- _ASSIGNMENT_
What you should write out is every line from the one containing "You are a computer-use" to the end of the data, exactly and with nothing else.

=======

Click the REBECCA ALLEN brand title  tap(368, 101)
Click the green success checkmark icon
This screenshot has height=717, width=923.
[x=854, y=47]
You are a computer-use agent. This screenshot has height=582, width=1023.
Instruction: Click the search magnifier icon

=======

- _TASK RESULT_
You are a computer-use agent. This screenshot has height=582, width=1023.
Instruction: Click the search magnifier icon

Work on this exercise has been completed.